Soonyoung mengacak rambutnya frustasi, “Kamu ikut Ji. Let's fuck in front of them. Aku muak sama Ganes!”
“Why don't you just fuck me atau minta sedari dulu? Berarti bener ya, kamu pernah se.x sama Ganes?”
“Iya. Iya. Aku ngaku pernah sex sama dia waktu ulang tahun kamu tahun lalu, sebelum kita ngerayain ulang tahun kamu. Aku muak tapi Jii sama dia.”
“Oke. Let's broke up. Dan selamat ulang tahun, you can go dari rumah ku.”
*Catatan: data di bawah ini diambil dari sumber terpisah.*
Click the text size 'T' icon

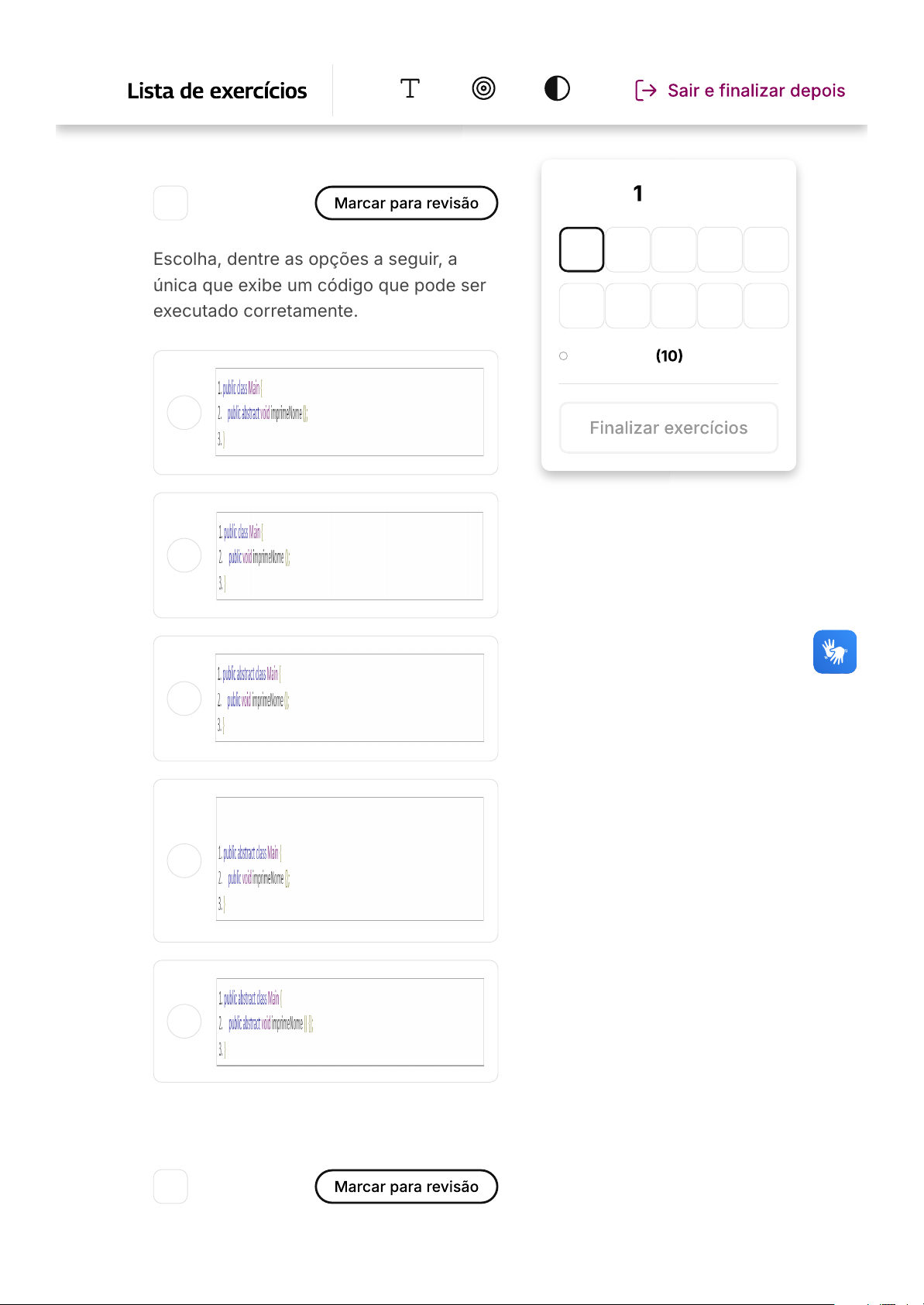tap(410, 89)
“Tapi Ji.. please.. aku ga mau..”
“Jun perjalanan kesini. Sedari tadi aku telfonan sama dia, kamu udah ketauan, ada saksi. Aku capek sama kamu.”
“Jihoon.. please..”
“No. Please go out from my house.”
“Ayah nitipin kamu ke aku.”
Tiba-tiba Soonyoung tertarik kebelakang karena ada seseorang yang menarik lengannya dan ternyata itu sang ayah. “Saya ga pernah bilang nitipin anak saya ke kamu. Silahkan urus keluarga kamu dan jangan bawa anak saya lagi.”
“Tapi om.. saya mohon.”
“Ga. Pergi.”
Dengan berat hati Soonyoung pergi dari rumah itu, tanpa ucapan maaf yang diterima, bahkan ucapan ulang tahun atau hari jadi berpacaran dirinya dengan Jihoon.
“Ji.. please..”
“Go.”
Jihoon melihat perlahan Soonyoung yang pergi dari rumahnya dan perlahan bayangan itu menghilang. Berbarengan dengan dirinya merasa sedih setengah mati, ponsel Soonyoung harus tertinggal disana. Ada beberapa pesan masuk, telfon, bahkan notifikasi-notifikasi yang membuat berisik kamarnya.
Ji mematikan ponsel itu. Akan meminta Jun untuk membantu mengembalikan ponsel itu pada pemiliknya.
Hari ini, tidak jadi keenam. Namun hanya bertahan di lima tahun.